Wondering, distantly, whether we look suspicious—a tall man in a long coat pressed against a shorter woman in a bookshop aisle, the posture intimate enough to raise eyebrows.
But the coat creates the impression of an embrace.
A couple standing close, reading together, sharing a moment.
Normal. The kind of public affection that couples display in bookshops because bookshops are romantic and romance makes people brave.
That’s what the watcher will see.
A couple. Lost in each other. Oblivious to their surroundings.
Not two officers running a counter-surveillance operation in the fiction section.
His hand slides lower.
From my waist. Past the curve of my hip.

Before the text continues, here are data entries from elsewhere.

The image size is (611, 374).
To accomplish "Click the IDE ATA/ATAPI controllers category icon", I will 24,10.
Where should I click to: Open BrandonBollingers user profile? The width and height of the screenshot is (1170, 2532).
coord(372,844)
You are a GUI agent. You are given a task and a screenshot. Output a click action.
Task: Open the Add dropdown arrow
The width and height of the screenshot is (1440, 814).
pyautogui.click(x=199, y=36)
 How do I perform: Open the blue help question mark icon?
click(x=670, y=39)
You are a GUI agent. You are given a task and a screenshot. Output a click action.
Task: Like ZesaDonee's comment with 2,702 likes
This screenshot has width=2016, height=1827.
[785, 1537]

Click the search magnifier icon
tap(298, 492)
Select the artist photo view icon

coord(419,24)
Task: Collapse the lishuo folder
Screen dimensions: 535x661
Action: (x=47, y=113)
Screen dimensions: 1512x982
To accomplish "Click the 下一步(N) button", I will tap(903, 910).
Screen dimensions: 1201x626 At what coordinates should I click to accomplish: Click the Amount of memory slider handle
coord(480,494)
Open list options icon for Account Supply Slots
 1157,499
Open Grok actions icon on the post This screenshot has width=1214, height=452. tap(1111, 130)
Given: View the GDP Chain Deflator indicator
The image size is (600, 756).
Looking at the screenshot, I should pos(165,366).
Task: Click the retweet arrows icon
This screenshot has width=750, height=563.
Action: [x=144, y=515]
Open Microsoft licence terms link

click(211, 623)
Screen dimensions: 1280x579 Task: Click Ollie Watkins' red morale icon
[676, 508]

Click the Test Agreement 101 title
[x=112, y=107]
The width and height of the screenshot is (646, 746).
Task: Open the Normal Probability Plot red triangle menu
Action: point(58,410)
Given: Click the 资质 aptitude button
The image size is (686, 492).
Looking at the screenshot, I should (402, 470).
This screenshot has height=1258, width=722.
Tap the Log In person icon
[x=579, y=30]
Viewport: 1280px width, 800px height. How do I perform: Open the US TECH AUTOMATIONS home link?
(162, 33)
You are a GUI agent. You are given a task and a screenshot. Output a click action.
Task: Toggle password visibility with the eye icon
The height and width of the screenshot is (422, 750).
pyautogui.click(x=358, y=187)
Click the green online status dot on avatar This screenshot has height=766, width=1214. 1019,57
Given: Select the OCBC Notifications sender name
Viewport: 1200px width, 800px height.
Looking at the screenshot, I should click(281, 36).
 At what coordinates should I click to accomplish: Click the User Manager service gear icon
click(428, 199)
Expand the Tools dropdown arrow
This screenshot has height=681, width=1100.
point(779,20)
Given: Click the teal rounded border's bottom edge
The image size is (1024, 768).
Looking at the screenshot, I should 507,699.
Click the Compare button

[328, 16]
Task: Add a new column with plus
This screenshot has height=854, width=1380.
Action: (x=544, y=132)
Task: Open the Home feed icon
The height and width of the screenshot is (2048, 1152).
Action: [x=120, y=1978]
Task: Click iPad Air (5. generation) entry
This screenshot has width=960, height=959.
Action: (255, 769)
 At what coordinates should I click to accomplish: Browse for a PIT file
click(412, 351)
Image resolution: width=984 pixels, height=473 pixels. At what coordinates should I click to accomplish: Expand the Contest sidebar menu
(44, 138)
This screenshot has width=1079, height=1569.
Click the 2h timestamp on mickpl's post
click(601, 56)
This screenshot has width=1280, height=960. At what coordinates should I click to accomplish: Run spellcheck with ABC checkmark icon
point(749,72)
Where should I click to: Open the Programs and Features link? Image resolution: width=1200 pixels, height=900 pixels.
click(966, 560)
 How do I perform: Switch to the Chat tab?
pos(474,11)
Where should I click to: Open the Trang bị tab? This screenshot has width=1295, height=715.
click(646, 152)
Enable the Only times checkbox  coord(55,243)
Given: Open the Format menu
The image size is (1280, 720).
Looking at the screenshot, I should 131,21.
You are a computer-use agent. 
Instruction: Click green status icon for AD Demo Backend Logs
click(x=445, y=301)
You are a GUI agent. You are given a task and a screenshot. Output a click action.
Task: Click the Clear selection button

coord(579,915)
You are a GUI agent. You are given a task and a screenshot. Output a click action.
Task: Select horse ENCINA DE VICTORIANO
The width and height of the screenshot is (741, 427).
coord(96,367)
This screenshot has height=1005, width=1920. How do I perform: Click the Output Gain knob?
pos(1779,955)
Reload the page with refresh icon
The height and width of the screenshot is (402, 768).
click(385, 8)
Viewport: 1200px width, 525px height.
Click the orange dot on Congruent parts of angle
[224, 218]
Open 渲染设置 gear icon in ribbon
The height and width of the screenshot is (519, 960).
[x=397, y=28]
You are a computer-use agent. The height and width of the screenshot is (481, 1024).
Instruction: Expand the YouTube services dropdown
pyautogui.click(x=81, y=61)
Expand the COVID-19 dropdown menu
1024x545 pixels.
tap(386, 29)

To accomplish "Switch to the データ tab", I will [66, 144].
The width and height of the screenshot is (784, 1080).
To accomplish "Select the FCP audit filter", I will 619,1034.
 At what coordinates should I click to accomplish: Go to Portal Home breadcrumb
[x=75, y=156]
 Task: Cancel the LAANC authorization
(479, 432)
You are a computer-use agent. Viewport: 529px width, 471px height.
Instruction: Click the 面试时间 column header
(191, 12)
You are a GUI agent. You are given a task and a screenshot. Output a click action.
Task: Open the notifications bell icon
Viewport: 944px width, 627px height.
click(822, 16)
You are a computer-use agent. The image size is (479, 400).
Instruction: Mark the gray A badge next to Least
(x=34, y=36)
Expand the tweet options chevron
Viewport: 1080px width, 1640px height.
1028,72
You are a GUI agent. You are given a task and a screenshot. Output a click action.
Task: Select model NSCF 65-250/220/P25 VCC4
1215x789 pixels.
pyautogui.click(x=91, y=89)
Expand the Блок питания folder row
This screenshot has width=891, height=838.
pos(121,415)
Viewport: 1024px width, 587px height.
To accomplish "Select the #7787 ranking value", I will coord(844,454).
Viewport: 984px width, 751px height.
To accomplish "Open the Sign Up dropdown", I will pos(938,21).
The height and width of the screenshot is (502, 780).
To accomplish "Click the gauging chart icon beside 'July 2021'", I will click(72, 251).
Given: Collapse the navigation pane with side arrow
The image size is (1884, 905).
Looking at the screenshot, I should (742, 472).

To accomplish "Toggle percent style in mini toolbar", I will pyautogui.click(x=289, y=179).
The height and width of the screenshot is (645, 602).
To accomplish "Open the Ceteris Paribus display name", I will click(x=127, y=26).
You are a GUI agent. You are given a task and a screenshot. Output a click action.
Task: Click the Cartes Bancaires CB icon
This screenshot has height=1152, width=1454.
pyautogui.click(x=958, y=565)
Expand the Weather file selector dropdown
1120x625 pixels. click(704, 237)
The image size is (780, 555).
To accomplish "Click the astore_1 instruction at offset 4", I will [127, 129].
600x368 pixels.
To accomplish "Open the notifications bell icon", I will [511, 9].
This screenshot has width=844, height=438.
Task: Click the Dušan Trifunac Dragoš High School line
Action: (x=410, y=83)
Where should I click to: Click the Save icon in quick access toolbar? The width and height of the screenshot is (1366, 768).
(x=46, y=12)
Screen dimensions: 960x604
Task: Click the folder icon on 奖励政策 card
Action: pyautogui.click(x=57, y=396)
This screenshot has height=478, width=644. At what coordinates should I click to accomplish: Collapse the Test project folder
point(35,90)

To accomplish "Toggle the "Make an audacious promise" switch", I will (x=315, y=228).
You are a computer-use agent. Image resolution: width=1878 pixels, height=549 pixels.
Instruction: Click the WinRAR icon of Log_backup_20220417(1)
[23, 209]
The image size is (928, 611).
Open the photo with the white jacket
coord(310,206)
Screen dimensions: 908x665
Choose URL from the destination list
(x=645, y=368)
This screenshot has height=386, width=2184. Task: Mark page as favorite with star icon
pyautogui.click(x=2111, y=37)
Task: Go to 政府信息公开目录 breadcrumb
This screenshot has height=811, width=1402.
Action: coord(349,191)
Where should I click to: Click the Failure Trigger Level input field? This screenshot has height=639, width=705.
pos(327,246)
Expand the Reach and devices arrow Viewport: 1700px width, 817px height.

To my thigh.
His fingers grip.
The pressure is controlled—firm, possessive, the specific grip of a man who is touching with intent and wants the intent communicated.
His palm on the outer surface of my thigh through the knitted dress, the material providing exactly zero barrier between the heat of his hand and the nerve endings beneath.
Then his hand moves inward.
And my nervous system recalibrates.
We’re in a bookshop.
On the third floor of a public establishment during business hours with at least a dozen other customers distributed across the space and a watcher at the end of the aisle and Alaric Venezuela’s hand moving between my thighs with the deliberate, unhurried precision of a man who does everything with precision including this.
I have never done anything frisky in public.
This is—
This is ballsy.
For a detective and a chief. For two officers whose careers depend on the kind of professional reputation that does not include getting handsy in the fiction section of a Victorian bookshop on a Wednesday afternoon.
But he’s not doing it for fun.
He’s doing it for the person watching.
Because a couple who is lost in each other—truly, physically, undeniably lost—is a couple who is not paying attention. Who is not a threat. Who is too absorbed in the private world of their own desire to notice someone observing from a distance.
Or: he’s doing it to make the watcher jealous.